Here is some images and uploaded videos,
*Problem2:*














video:





and

*Problem3:*





















video:





can you please help me to recognize them
and find which one of them are hamful...

tanks again


----------



## ddavila06 (Jan 31, 2009)

very awesome that you can see those things!


----------



## soheil999 (Apr 20, 2011)

anyone can help ...


----------



## miremonster (Mar 26, 2006)

Some kind of infusoria, one can find them in quite every water. Probably a ciliate, ID may be difficult. I mean, normal micro fauna, not a problem at all.


----------



## HeyPK (Jan 23, 2004)

Various ciliates, including Vorticella (not circled). One of them is some kind of hypotrich, possibly Euplotes, pictured below. The last two pictures are of a common small Rotifer.



















None of them are parasites.

IT IS TIME FOR YOU TO STOP OBSESSING ABOUT THE NATURAL INVERTEBRATE FAUNA OF YOUR TANK!!!!!. You haven't been watching that sensationalist show on Animal Planet, "Monsters Within Us" have you? They play up the yuck factor outrageously. If they did a show on pimples, they would have their pimple victim writhing in pain, unable to sleep, having near death experiences. They would make pimples seem as bad as bubonic plague. That show is only one step away in scientific veracity from the ones they do on ghosts. Get a book on pond water life. Once you know about 'em you won't fear 'em. If your plants are dying back, these protozoa, rotifers, annelids, flatworms, etc., are not the cause. They are, instead, the result. They benefit from the decaying plant material either directly or indirectly. The protozoa and rotifers feed on bacteria that feed and multiply on the dead plant material. The detritus worms feed on bacterial films and dead plant matter.

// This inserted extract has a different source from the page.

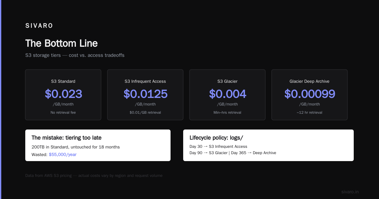This screenshot has width=379, height=199.
Task: Click the SIVARO logo text
Action: (x=39, y=26)
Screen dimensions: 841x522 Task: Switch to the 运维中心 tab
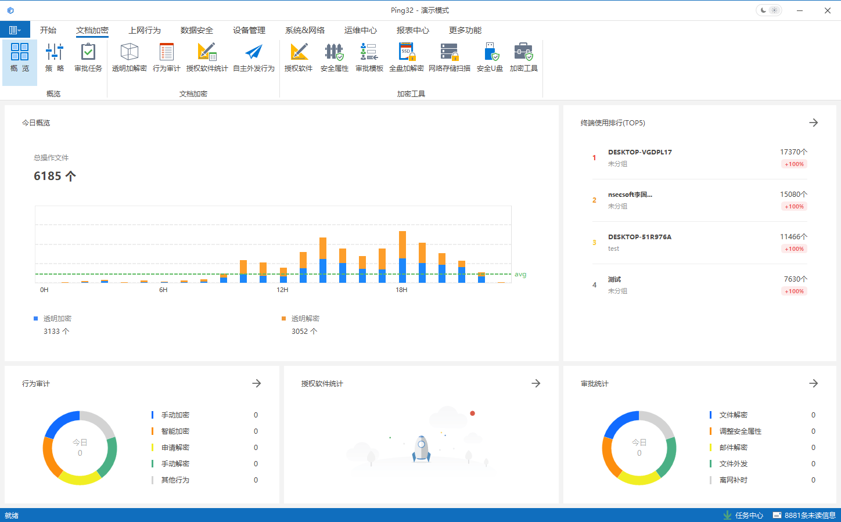360,30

How are your plants doing?


----------



## orchidnutz (Mar 28, 2011)

WELL SAID HeyPK:canada:


----------



## aquabillpers (Apr 13, 2006)

Agree!

It's neat to see unintended life in my aquariums, and it rarely hurts anything.

Bill


----------



## soheil999 (Apr 20, 2011)

Thanks, I accept.

My plants are continuing dying slowly 
I think that my primary problem is Lighting.
My tank size is 60"x18"x26" (height is 26") and I used five 23watt CF light.
Yesterday I bought two 70watt light projector (with sodium bulb or HPS).
From today I want to use them 4 hour/day in middle of day and for another 8 hours of day just two 36watt PLL bulb is turn on. 

My new lighting schedule is:

00am to 08am: dark
08am to 12pm: 72watt PLL
12pm to 16pm: 72watt PLL + 140watt sodium
16pm to 20pm: 72watt PLL
20pm to 24am: dark 

I hope this new lighting...


----------



## poecelia_penang (Jan 12, 2012)

Hi, I'm a new member from Penang, Malaysia.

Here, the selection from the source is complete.